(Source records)
=== Section Start ===

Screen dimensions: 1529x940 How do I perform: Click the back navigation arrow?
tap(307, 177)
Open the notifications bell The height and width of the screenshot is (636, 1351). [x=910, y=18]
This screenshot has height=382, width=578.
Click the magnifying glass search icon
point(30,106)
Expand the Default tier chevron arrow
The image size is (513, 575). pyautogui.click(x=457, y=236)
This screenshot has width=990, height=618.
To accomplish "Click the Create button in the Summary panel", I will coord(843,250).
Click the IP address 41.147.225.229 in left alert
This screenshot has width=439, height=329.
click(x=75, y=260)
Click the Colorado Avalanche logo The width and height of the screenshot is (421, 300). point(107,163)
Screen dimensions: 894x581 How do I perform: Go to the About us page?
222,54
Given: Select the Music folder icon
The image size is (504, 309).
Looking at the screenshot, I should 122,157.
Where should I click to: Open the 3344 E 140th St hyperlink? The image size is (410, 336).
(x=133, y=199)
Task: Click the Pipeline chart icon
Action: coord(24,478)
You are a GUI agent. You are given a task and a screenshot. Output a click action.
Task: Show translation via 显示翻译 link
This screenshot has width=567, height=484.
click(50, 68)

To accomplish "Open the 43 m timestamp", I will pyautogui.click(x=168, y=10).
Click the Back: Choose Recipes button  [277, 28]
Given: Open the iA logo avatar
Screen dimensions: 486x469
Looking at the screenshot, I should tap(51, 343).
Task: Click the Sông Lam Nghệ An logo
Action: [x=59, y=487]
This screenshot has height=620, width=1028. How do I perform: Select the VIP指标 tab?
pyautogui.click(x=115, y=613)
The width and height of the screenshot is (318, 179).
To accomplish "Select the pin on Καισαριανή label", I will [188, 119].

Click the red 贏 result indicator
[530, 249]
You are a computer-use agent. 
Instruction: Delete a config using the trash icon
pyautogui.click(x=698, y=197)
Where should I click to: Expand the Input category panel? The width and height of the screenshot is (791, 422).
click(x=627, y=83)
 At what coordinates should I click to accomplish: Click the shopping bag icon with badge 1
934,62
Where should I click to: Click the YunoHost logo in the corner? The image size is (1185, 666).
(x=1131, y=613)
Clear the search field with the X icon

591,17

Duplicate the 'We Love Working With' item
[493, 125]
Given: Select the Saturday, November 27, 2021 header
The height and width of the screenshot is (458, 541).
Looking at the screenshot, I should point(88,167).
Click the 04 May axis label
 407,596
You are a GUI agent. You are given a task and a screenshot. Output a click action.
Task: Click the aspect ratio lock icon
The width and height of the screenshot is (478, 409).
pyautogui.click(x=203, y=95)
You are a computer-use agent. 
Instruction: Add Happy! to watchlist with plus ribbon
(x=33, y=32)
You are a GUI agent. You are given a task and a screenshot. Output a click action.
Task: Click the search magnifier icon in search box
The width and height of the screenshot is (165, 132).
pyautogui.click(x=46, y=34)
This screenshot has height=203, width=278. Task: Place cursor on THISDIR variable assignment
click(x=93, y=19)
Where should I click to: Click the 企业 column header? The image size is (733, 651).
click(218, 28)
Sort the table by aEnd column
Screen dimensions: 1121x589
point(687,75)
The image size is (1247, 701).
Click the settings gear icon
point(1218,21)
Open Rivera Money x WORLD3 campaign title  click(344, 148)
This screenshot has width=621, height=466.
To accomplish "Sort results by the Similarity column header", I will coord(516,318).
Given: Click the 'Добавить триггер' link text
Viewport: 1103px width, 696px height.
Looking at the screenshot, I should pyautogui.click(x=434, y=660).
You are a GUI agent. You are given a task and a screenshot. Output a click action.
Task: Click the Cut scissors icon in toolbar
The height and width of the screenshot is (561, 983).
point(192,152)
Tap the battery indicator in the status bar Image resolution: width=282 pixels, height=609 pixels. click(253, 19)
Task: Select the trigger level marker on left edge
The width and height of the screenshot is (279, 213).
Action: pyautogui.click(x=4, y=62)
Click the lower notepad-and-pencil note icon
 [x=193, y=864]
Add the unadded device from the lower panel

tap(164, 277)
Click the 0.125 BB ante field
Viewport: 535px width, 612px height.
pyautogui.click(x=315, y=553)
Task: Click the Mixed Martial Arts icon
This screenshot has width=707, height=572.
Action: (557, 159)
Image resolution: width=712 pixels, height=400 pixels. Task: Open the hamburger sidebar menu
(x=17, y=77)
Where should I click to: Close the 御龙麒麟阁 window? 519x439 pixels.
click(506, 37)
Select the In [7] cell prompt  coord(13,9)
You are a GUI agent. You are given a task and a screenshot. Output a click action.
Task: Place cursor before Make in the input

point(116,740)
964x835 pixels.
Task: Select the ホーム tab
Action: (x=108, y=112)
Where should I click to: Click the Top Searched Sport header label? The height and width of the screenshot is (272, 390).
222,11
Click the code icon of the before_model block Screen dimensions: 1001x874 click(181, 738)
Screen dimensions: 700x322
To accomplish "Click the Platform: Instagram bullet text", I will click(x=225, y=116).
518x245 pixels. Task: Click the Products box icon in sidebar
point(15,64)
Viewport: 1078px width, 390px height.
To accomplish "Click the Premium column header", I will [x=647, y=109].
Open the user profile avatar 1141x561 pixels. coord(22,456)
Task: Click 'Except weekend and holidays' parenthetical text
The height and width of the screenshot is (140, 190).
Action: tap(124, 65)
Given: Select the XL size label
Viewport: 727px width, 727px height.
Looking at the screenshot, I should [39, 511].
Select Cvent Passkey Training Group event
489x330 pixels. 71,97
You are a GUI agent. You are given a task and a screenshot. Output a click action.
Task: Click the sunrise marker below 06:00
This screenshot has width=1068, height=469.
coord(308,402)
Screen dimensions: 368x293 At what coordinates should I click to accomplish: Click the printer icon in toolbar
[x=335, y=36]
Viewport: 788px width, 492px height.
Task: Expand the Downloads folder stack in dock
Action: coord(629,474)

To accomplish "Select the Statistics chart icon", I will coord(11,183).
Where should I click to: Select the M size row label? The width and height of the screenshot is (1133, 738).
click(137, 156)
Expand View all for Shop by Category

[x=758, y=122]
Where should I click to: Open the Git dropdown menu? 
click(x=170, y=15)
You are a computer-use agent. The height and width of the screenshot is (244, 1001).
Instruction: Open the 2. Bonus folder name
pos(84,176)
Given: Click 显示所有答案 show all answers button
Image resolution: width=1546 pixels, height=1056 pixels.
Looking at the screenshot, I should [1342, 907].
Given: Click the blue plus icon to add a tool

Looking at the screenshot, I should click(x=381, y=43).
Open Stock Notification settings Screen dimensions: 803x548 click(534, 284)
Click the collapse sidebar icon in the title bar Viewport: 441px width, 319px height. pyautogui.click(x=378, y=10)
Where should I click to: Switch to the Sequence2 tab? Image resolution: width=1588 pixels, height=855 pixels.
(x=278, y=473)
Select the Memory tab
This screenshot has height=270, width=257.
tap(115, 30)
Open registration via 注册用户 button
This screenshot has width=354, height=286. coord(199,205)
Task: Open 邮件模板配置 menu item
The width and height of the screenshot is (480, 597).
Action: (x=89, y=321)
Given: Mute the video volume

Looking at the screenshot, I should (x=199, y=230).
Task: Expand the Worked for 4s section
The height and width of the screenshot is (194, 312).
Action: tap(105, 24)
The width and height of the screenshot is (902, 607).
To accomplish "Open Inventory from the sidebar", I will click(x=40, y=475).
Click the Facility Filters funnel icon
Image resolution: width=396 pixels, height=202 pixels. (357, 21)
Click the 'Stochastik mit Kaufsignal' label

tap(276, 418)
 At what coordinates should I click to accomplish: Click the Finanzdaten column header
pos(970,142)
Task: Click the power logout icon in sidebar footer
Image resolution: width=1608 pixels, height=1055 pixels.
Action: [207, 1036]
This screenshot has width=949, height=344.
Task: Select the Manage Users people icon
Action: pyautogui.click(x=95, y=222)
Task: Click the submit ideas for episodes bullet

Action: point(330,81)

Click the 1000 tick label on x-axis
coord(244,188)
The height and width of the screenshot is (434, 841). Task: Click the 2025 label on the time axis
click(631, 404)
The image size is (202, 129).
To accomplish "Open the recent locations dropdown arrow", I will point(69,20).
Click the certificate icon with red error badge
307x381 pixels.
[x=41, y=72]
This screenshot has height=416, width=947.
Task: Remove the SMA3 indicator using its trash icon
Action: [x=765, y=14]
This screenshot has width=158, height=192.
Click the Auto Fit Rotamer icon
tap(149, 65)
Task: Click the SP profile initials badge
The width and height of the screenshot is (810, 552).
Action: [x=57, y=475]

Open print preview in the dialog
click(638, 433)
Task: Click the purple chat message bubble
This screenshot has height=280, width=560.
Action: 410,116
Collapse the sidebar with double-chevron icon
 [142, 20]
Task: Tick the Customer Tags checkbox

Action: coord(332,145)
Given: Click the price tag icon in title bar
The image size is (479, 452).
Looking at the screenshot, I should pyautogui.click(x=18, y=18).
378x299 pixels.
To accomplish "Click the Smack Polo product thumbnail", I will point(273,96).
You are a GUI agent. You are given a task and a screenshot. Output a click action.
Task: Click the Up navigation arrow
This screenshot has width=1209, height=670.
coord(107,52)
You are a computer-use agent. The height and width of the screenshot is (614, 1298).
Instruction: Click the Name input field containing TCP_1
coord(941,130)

=== Section End ===

(Exercise details) The answer is the lines above between the line holding "Click the collapse" and the line holding "Select the Memory tab", inclusive, each written out exactly, and no others.

(Exercise output)
Click the collapse sidebar icon in the title bar Viewport: 441px width, 319px height. pyautogui.click(x=378, y=10)
Where should I click to: Switch to the Sequence2 tab? Image resolution: width=1588 pixels, height=855 pixels.
(x=278, y=473)
Select the Memory tab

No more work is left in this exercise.